Each CI platform has its own way of issuing OIDC tokens — check your provider's documentation for details on obtaining one.

Managing Bindings

List Bindings

miren auth ci list -a myapp

Example output:

ID         PROVIDER   ISSUER                                        SUBJECT                   CONDITIONS
abc123 github https://token.actions.githubusercontent.com repo:acme/web-app:* event_name=push,workflow_dispatch
def456 generic https://gitlab.com project_path:acme/web-*

Remove a Binding

miren auth ci remove abc123

CLI Reference

miren auth ci

Create an OIDC binding for an application.

FlagDescription
-a, --appApplication name (required)
--github OWNER/REPOGitHub shorthand — sets issuer, subject pattern, and provider automatically
--issuer URLOIDC issuer URL (required if --github is not used)
--subject PATTERNGlob pattern for the token subject claim
--allowed-events EVENTSComma-separated event names to allow (default with --github: push,workflow_dispatch)
--allowed-refs PATTERNGlob pattern for allowed git refs
--description TEXTHuman-readable description of this binding

Either --github or --issuer is required.

miren auth ci list

List OIDC bindings for an application.

FlagDescription
-a, --appApplication name (required)

miren auth ci remove

Remove an OIDC binding by ID.

miren auth ci remove <binding-id>

miren cluster export-address

Export a cluster address with its TLS certificate fingerprint, for use with the MIREN_CLUSTER environment variable.

# Export the active cluster
miren cluster export-address

# Export a specific cluster
miren cluster export-address -C my-cluster

Output format: address:port;sha1:fingerprint

Environment Variables

VariableDescription
MIREN_CLUSTERCluster address with optional TLS fingerprint (address:port;sha1:fingerprint).
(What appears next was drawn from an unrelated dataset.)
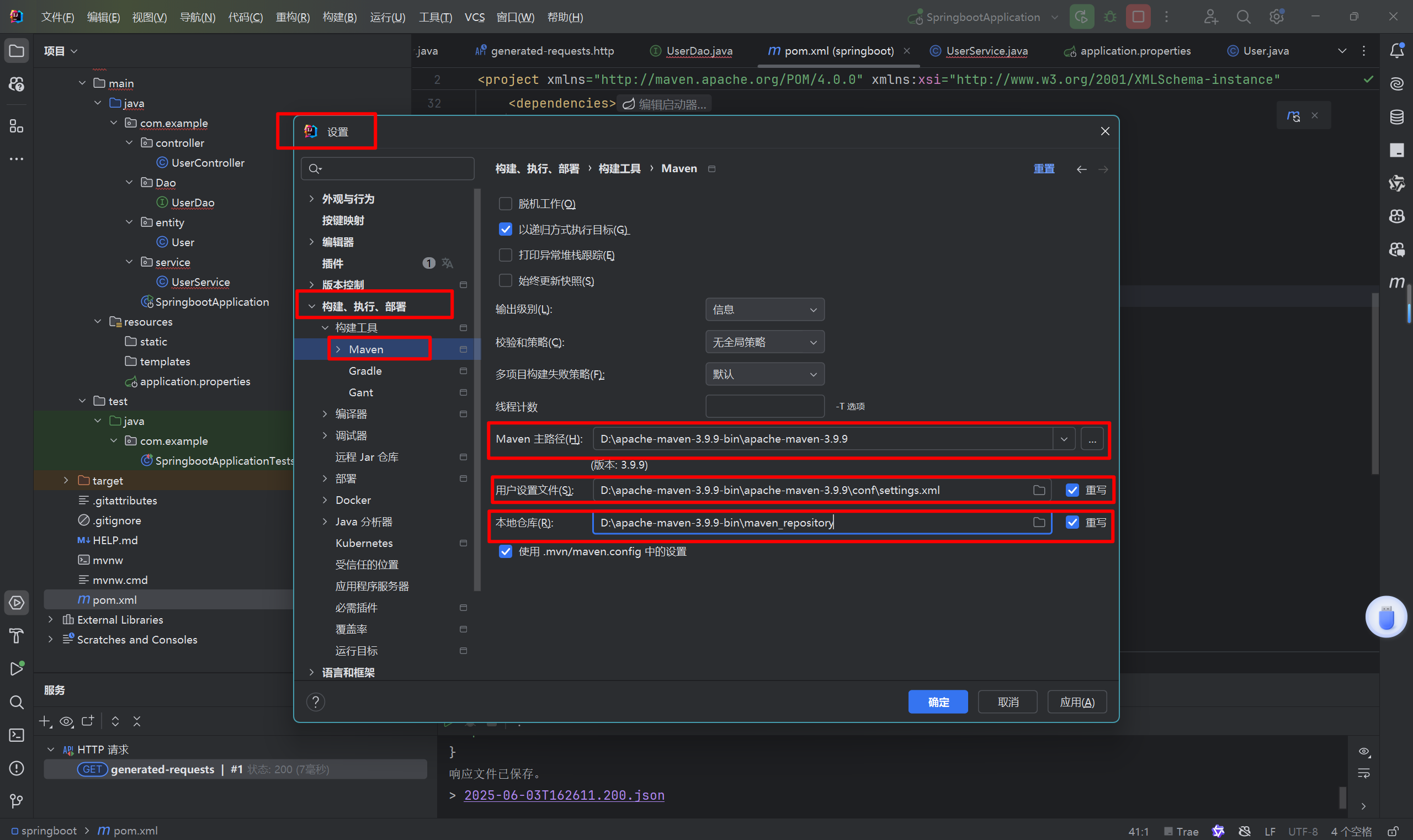Click the folder browse icon for local repository
Image resolution: width=1413 pixels, height=840 pixels.
click(x=1039, y=523)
The CLI connects directly — no config file needed. Can also be a cluster name from an existing config.
MIREN_APPTarget application name. Equivalent to -a myapp on commands.
MIREN_CONFIGPath to a clientconfig.yaml file. Alternative to MIREN_CLUSTER when you need a config file.

Troubleshooting

"OIDC token request failed" in GitHub Actions

Ensure your workflow has permissions.id-token: write. Without this, GitHub does not set the ACTIONS_ID_TOKEN_REQUEST_URL environment variable and the CLI cannot request a token.

permissions:
id-token: write
contents: read

"OIDC access denied" or token not matching any binding

Check that:

  • The subject pattern on the binding matches the token's subject. Use miren auth ci list to see the configured pattern.
  • GitHub's token subject format is repo:OWNER/REPO:ref:refs/heads/BRANCH for push events and repo:OWNER/REPO:environment:ENVIRONMENT for environment-triggered runs. Make sure your pattern accounts for this.
  • The allowed events include the event type that triggered the workflow (e.g., push, pull_request).

CLI not using OIDC (falling back to other auth)
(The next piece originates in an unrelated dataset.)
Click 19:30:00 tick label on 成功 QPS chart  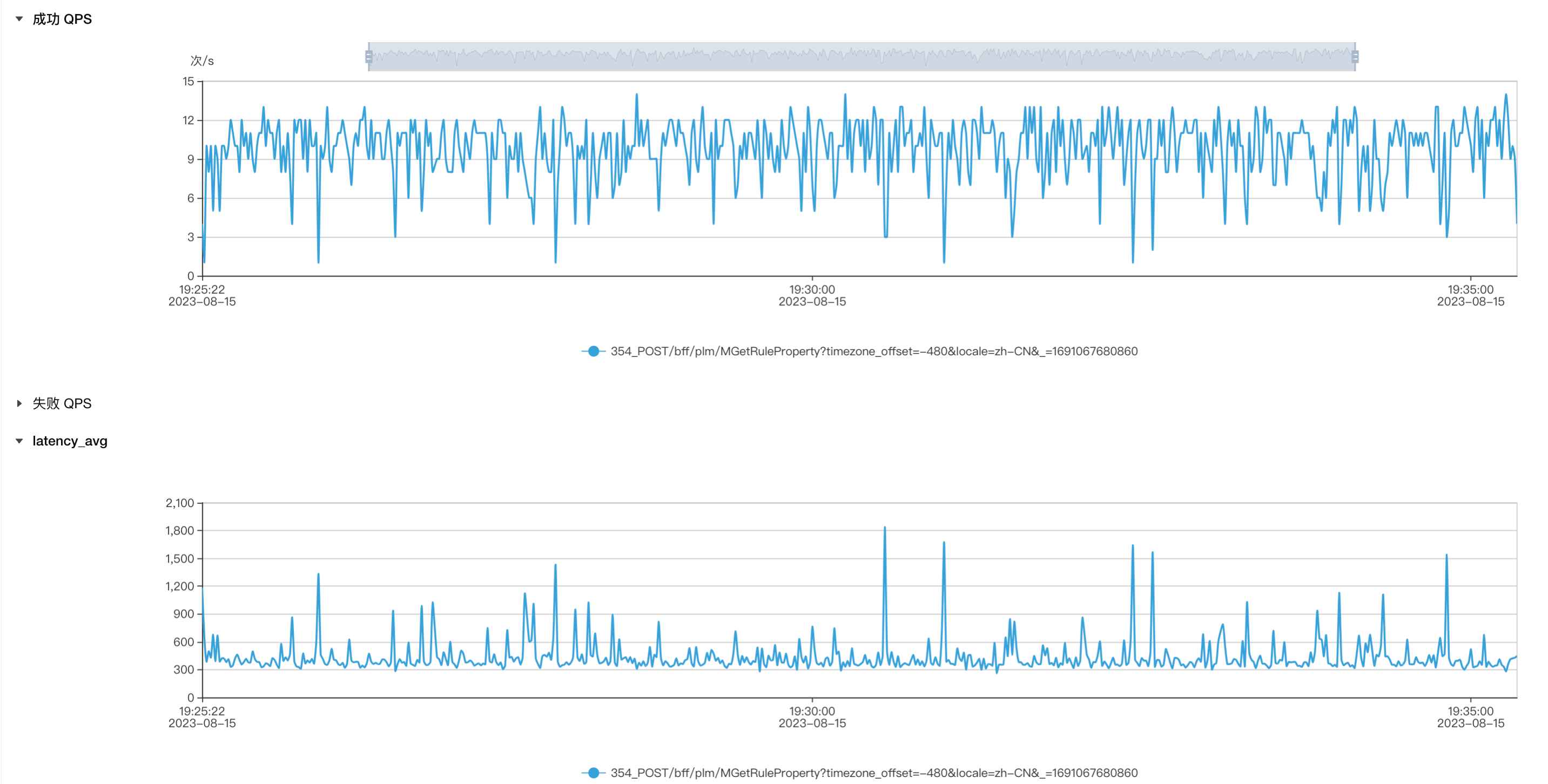point(812,290)
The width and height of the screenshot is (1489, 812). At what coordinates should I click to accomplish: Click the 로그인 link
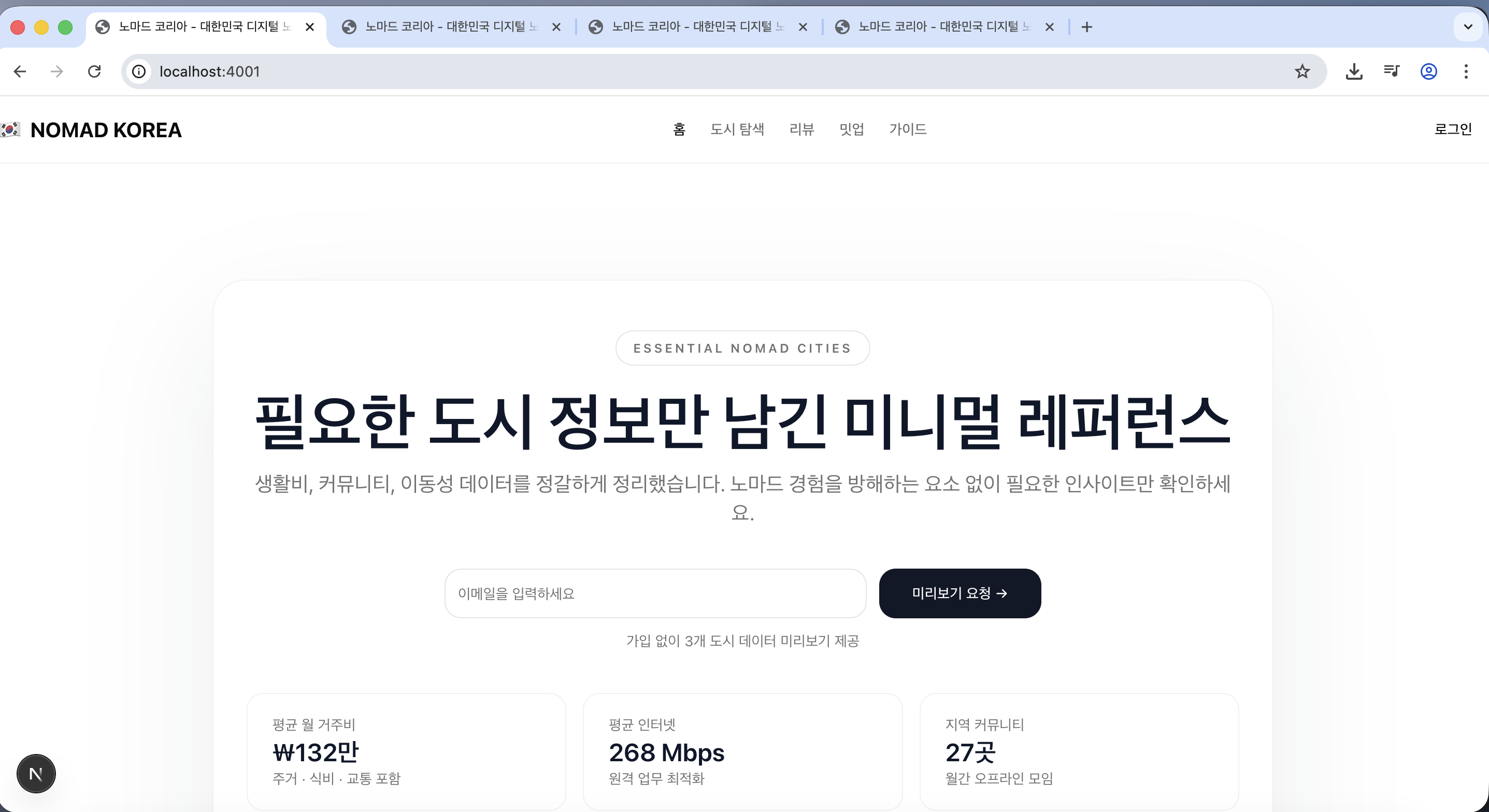1453,129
OIDC auto-detection only activates when all of these are true:

  1. The cluster config has no identity field.
  2. The cluster config has cloud_auth: false (or the field is absent).
  3. The environment variables ACTIONS_ID_TOKEN_REQUEST_URL and ACTIONS_ID_TOKEN_REQUEST_TOKEN are both set.
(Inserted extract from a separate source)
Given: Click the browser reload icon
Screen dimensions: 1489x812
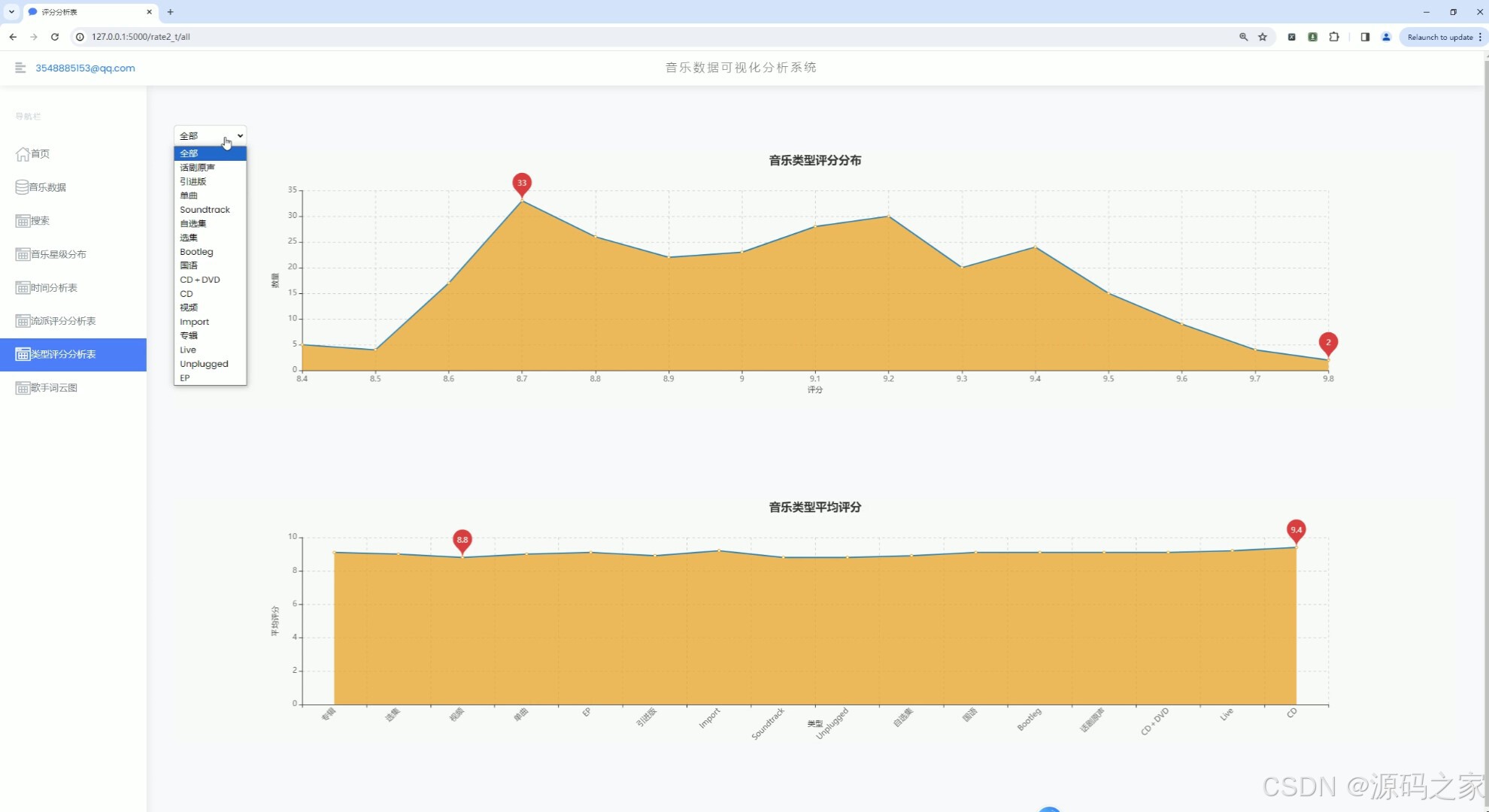Looking at the screenshot, I should (x=55, y=37).
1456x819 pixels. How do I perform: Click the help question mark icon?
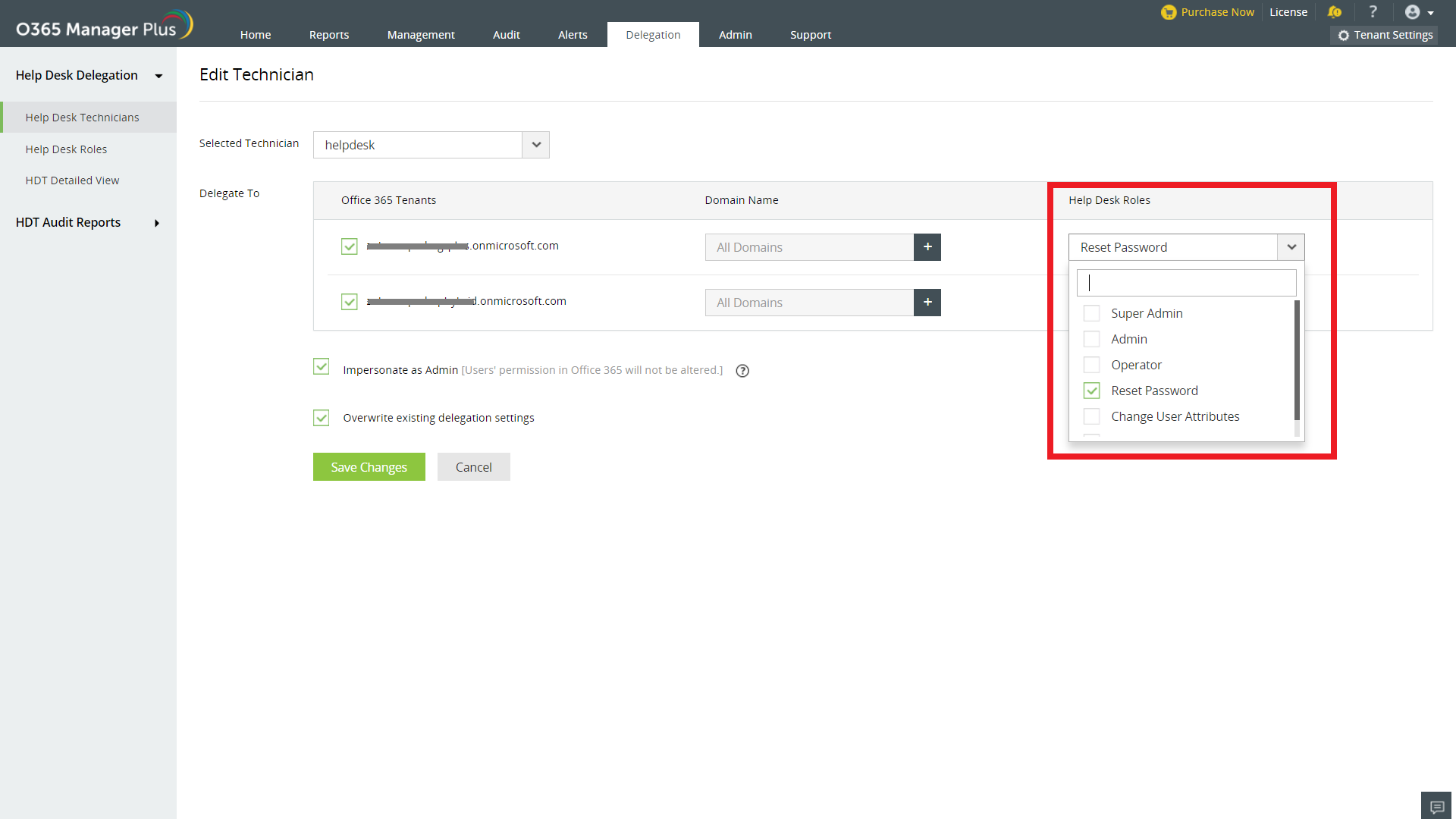click(1373, 12)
Using MIREN_CLUSTER satisfies conditions 1 and 2 automatically since the auto-created cluster config has no identity or cloud_auth. If you use a clientconfig.yaml instead, make sure it doesn't have those fields set.

Token audience mismatch

The CLI automatically sets the token audience to the cluster hostname. Ensure the address in MIREN_CLUSTER (or hostname in your config file) exactly matches the server's hostname, including port if non-standard.

TLS certificate fingerprint mismatch

If you see TLS certificate fingerprint mismatch, the server's certificate has changed since you ran miren cluster export-address. Re-run the export command and update your MIREN_CLUSTER secret with the new value.